How to complete this task:
Restate the whole of the data verbatim, omitting nothing.

(Beginning of Data in this exercise)

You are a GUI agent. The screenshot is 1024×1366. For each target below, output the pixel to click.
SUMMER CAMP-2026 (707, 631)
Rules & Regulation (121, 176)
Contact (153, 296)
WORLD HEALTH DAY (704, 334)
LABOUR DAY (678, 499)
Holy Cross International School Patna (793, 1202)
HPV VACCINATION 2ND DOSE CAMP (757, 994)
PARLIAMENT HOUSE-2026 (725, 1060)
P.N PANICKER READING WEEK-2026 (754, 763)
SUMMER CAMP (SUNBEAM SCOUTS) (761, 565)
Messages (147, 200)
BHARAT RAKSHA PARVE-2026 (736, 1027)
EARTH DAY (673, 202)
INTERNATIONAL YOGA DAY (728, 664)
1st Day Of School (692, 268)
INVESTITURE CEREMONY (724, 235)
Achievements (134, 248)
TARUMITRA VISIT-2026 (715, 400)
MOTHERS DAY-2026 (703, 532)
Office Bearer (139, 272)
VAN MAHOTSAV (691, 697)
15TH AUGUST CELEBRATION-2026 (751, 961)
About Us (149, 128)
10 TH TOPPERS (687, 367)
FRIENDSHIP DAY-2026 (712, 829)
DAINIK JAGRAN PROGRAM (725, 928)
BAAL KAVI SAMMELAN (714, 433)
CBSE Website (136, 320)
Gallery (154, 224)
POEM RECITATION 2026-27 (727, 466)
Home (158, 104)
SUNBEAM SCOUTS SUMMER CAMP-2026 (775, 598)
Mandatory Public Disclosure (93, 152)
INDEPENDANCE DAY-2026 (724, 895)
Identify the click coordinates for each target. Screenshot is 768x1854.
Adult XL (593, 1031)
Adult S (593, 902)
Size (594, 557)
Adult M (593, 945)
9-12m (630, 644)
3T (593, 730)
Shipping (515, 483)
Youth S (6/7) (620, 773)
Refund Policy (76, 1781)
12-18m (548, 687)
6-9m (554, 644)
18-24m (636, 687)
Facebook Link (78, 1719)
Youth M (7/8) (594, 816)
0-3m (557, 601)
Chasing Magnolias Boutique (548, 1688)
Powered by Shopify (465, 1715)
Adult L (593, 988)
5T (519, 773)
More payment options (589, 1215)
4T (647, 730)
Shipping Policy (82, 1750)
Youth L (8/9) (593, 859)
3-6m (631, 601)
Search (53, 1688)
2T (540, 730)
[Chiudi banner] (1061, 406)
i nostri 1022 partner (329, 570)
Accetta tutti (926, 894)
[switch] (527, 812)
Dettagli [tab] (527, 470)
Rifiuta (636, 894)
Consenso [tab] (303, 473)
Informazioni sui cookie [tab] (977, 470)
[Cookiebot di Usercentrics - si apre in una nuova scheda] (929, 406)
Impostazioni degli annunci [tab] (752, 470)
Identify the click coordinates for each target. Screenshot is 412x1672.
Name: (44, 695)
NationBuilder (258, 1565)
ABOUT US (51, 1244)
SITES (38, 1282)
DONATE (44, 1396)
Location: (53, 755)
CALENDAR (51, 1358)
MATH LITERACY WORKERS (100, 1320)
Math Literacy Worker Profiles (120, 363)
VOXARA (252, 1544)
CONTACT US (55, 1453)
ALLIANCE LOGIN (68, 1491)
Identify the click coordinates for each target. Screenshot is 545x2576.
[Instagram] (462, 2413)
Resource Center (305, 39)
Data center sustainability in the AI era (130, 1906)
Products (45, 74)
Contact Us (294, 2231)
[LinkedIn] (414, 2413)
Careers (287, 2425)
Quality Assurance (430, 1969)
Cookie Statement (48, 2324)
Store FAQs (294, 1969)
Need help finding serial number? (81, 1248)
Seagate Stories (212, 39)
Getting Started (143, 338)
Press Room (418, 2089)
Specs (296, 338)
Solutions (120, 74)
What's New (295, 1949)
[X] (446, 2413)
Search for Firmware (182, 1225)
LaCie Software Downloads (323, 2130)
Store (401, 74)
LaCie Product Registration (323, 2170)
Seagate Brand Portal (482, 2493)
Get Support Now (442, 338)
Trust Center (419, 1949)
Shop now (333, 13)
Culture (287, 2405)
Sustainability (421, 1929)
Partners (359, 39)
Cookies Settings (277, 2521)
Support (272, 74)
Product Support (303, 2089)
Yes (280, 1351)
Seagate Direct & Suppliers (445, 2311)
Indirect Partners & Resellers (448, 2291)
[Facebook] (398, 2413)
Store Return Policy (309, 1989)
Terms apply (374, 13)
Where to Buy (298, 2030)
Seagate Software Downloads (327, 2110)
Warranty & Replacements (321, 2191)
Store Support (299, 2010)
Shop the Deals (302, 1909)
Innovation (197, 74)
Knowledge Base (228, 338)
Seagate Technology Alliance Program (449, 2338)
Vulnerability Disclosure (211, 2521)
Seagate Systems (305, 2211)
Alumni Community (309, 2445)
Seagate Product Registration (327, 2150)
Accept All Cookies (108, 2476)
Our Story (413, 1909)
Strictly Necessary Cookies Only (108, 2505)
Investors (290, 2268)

(End of Data in this exercise)

Solution:
You are a GUI agent. The screenshot is 1024×1366. For each target below, output the pixel to click.
SUMMER CAMP-2026 (707, 631)
Rules & Regulation (121, 176)
Contact (153, 296)
WORLD HEALTH DAY (704, 334)
LABOUR DAY (678, 499)
Holy Cross International School Patna (793, 1202)
HPV VACCINATION 2ND DOSE CAMP (757, 994)
PARLIAMENT HOUSE-2026 (725, 1060)
P.N PANICKER READING WEEK-2026 (754, 763)
SUMMER CAMP (SUNBEAM SCOUTS) (761, 565)
Messages (147, 200)
BHARAT RAKSHA PARVE-2026 (736, 1027)
EARTH DAY (673, 202)
INTERNATIONAL YOGA DAY (728, 664)
1st Day Of School (692, 268)
INVESTITURE CEREMONY (724, 235)
Achievements (134, 248)
TARUMITRA VISIT-2026 (715, 400)
MOTHERS DAY-2026 (703, 532)
Office Bearer (139, 272)
VAN MAHOTSAV (691, 697)
15TH AUGUST CELEBRATION-2026 (751, 961)
About Us (149, 128)
10 TH TOPPERS (687, 367)
FRIENDSHIP DAY-2026 (712, 829)
DAINIK JAGRAN PROGRAM (725, 928)
BAAL KAVI SAMMELAN (714, 433)
CBSE Website (136, 320)
Gallery (154, 224)
POEM RECITATION 2026-27 (727, 466)
Home (158, 104)
SUNBEAM SCOUTS SUMMER CAMP-2026 (775, 598)
Mandatory Public Disclosure (93, 152)
INDEPENDANCE DAY-2026 (724, 895)
Identify the click coordinates for each target. Screenshot is 768x1854.
Adult XL (593, 1031)
Adult S (593, 902)
Size (594, 557)
Adult M (593, 945)
9-12m (630, 644)
3T (593, 730)
Shipping (515, 483)
Youth S (6/7) (620, 773)
Refund Policy (76, 1781)
12-18m (548, 687)
6-9m (554, 644)
18-24m (636, 687)
Facebook Link (78, 1719)
Youth M (7/8) (594, 816)
0-3m (557, 601)
Chasing Magnolias Boutique (548, 1688)
Powered by Shopify (465, 1715)
Adult L (593, 988)
5T (519, 773)
More payment options (589, 1215)
4T (647, 730)
Shipping Policy (82, 1750)
Youth L (8/9) (593, 859)
3-6m (631, 601)
Search (53, 1688)
2T (540, 730)
[Chiudi banner] (1061, 406)
i nostri 1022 partner (329, 570)
Accetta tutti (926, 894)
[switch] (527, 812)
Dettagli [tab] (527, 470)
Rifiuta (636, 894)
Consenso [tab] (303, 473)
Informazioni sui cookie [tab] (977, 470)
[Cookiebot di Usercentrics - si apre in una nuova scheda] (929, 406)
Impostazioni degli annunci [tab] (752, 470)
Identify the click coordinates for each target. Screenshot is 412x1672.
Name: (44, 695)
NationBuilder (258, 1565)
ABOUT US (51, 1244)
SITES (38, 1282)
DONATE (44, 1396)
Location: (53, 755)
CALENDAR (51, 1358)
MATH LITERACY WORKERS (100, 1320)
Math Literacy Worker Profiles (120, 363)
VOXARA (252, 1544)
CONTACT US (55, 1453)
ALLIANCE LOGIN (68, 1491)
Identify the click coordinates for each target. Screenshot is 545x2576.
[Instagram] (462, 2413)
Resource Center (305, 39)
Data center sustainability in the AI era (130, 1906)
Products (45, 74)
Contact Us (294, 2231)
[LinkedIn] (414, 2413)
Careers (287, 2425)
Quality Assurance (430, 1969)
Cookie Statement (48, 2324)
Store FAQs (294, 1969)
Need help finding serial number? (81, 1248)
Seagate Stories (212, 39)
Getting Started (143, 338)
Press Room (418, 2089)
Specs (296, 338)
Solutions (120, 74)
What's New (295, 1949)
[X] (446, 2413)
Search for Firmware (182, 1225)
LaCie Software Downloads (323, 2130)
Store (401, 74)
LaCie Product Registration (323, 2170)
Seagate Brand Portal (482, 2493)
Get Support Now (442, 338)
Trust Center (419, 1949)
Shop now (333, 13)
Culture (287, 2405)
Sustainability (421, 1929)
Partners (359, 39)
Cookies Settings (277, 2521)
Support (272, 74)
Product Support (303, 2089)
Yes (280, 1351)
Seagate Direct & Suppliers (445, 2311)
Indirect Partners & Resellers (448, 2291)
[Facebook] (398, 2413)
Store Return Policy (309, 1989)
Terms apply (374, 13)
Where to Buy (298, 2030)
Seagate Software Downloads (327, 2110)
Warranty & Replacements (321, 2191)
Store Support (299, 2010)
Shop the Deals (302, 1909)
Innovation (197, 74)
Knowledge Base (228, 338)
Seagate Technology Alliance Program (449, 2338)
Vulnerability Disclosure (211, 2521)
Seagate Systems (305, 2211)
Alumni Community (309, 2445)
Seagate Product Registration (327, 2150)
Accept All Cookies (108, 2476)
Our Story (413, 1909)
Strictly Necessary Cookies Only (108, 2505)
Investors (290, 2268)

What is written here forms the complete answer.